Politics incentivizes making simple questions complicated, so, inevitably, we will turn to asking whether Douglas Emhoff, a 56-year-old, robustly male American attorney who is permanently leaving his law firm for his wife's career, can handle the job of being married to Vice-President Elect Kamala Harris... which he already does.
It is not, in itself, a completely absurd question. Being the vice president's husband carries with it more burdens than the average lout married to more a capable woman; call it the Homer Simpson Continuum. There are more consequences to Doug than to the average husband of passing out on the lawn; he can't blast the Soviet national anthem from the grounds of the Naval Observatory to troll tourists; he must accept that his haircuts and suit designers, let alone which bands are on his weathered band T-shirts, will reflect both on him and his wife's office. "Risky Businessing" at the White House is totally out — unless it's a Twitter meme for charity, in which case Doug is permitted one full "Risky Business," as long as celebrity participation in the meme is more than a day old and the charity has a Guidestar Platinum rating. (I don't make the rules.)
In truth, though, the question of how Emhoff will handle being the first "second gentlemen" is less about the burdens of the role itself and more about the supposed psychological weight on his man-shoulders of holding down a supposed woman's gig, and whether it will fully crush his fragile male ego. That is also a fine question, if you've got a time machine, and we can go back to when we were all children, and women were women and men were babies who couldn't handle competition from them.
Perhaps this sort of dated panic is one of the side effects of American politics (and a lot of legacy media) being controlled by sexagenarians-and-up; thus, I sought my millennial brother's input on the question of whether we should worry about Emhoff. I'm not that much older, and he's not that much smarter, but he's much better looking, so people listen to him more.
There are many things that do need to be said about male fragility. First, that it is real.
I asked whether he would ever hypothetically accept a scenario in which, in exchange for being set for life — he'd always be able to find work in his field, live comfortably and travel — he would never be more noteworthy in his field or the culture than his wife.
He didn't answer out of contempt; I hope it was only for the question.
Of course, at some point, simply asking the question makes an argument for the existence of the narrative; it conflates something that some people are saying with something that needs to be said in a serious conversation.
There are many things that do need to be said about male fragility. First, that it is real — abundantly, lethally real. Alternately, one could note that marriages in which women are the bigger breadwinners have a 33 percent higher divorce rate than the other way round, suggesting that male fragility persists even in men who think it isn't a problem for them.

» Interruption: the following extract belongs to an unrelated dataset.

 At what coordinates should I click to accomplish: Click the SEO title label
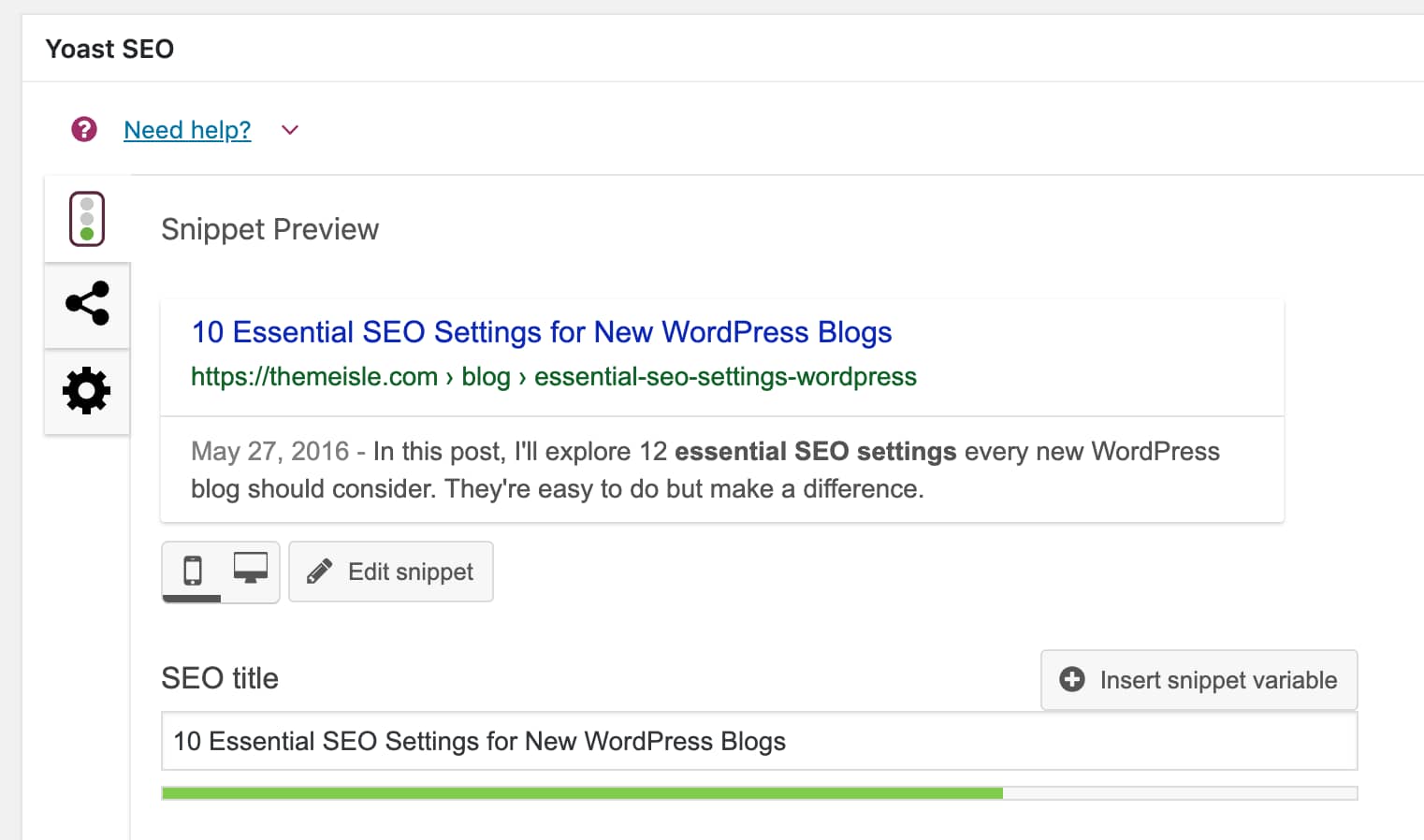pyautogui.click(x=220, y=678)
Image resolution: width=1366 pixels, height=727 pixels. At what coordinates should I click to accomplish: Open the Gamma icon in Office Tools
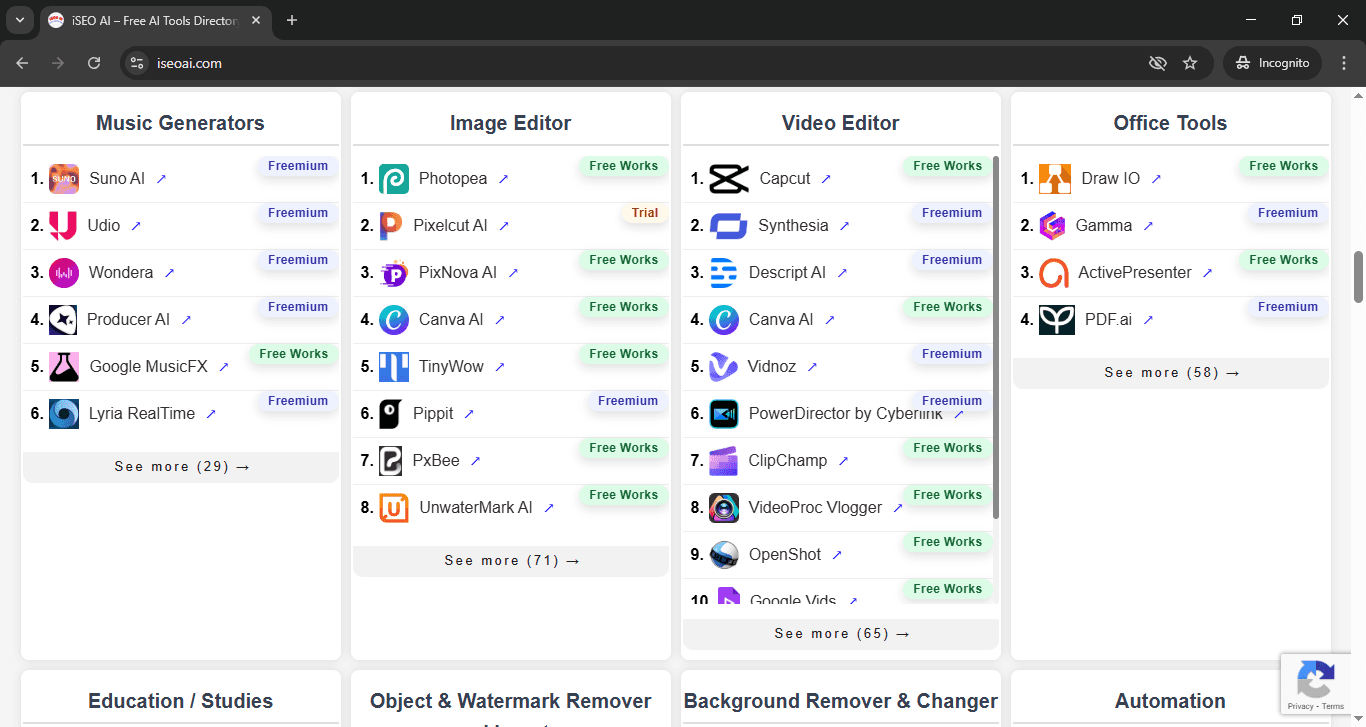click(x=1053, y=225)
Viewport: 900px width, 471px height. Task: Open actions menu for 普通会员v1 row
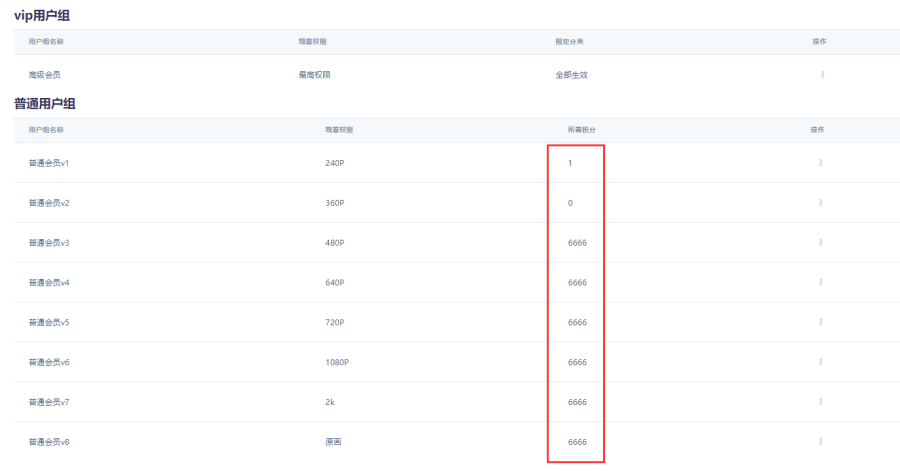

But if living in Kamala Harris's shadow was going to be a problem for Doug Emhoff, it probably would have come up during their first date, when she was the attorney general of California. And, honestly, when being married to the vice president of the United States would be an extremely good problem for anyone else to have, it's also probably a good problem for Emhoff to have.
If you grew up at the tail end of Gen X or are a millennial, you've already witnessed so many unnecessary male edifices being unbuilt.
Perhaps being second banana to a more successful woman is mostly a quandary for white middle class Boomers and early Gen Xers, who grew up in a culture that reified the "normative" state of a single-income family with a stay-at-home mom. (It likely feels especially alien to the old guys running media properties and shaping our sense of norms, who probably have no idea what it's like being occupationally subservient to a woman.) If that's your societal template for normalcy — and it started out as mine growing up, too — then maybe it would, however stupidly, sting to stand in Emhoff's shoes. Maybe it would feel less like breaking ground and more like declaring yourself an aberrancy in the nostalgia of your own culture.
But if you grew up at the tail end of Gen X or are a millennial, you've already witnessed so many unnecessary male edifices being unbuilt. Much of my life has already involved watching the active or passive dismantling of the world in which men were "men," and had jobs and two-martini lunches, and women were "women," and had chores and Diazepam. Nowadays, you need two jobs to afford the house and the Diazepam, and regular two-martini lunches net you an audit from the accounting department and a stint in rehab.
The younger we are and the more economically precarious our lives get, the more the idea that Doug Emhoff's life might be difficult to endure seems like the perverse thought-exercise of a diseased mind. Leaving aside his fantastically interesting wife and his proximity to power, this is the supposed conundrum he faces: He must live in beautiful public housing with excellent government healthcare, share in a six-figure family income and have no obligation to do anything other than meaningful charity work reflecting his values, all to be close to the woman he loves.
For more than a few men of recent vintage, I can't imagine another response: Don't threaten me with a good time.